#### [Task item]
The entries below are to be returned exactly. Include all of them.

Extracted data entries:
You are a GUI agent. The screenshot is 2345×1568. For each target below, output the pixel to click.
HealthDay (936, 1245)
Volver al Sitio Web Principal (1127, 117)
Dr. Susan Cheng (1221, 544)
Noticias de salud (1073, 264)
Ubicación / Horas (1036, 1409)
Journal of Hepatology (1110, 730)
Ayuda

#### [Output for this exercise]
You are a GUI agent. The screenshot is 2345×1568. For each target below, output the pixel to click.
HealthDay (936, 1245)
Volver al Sitio Web Principal (1127, 117)
Dr. Susan Cheng (1221, 544)
Noticias de salud (1073, 264)
Ubicación / Horas (1036, 1409)
Journal of Hepatology (1110, 730)
Ayuda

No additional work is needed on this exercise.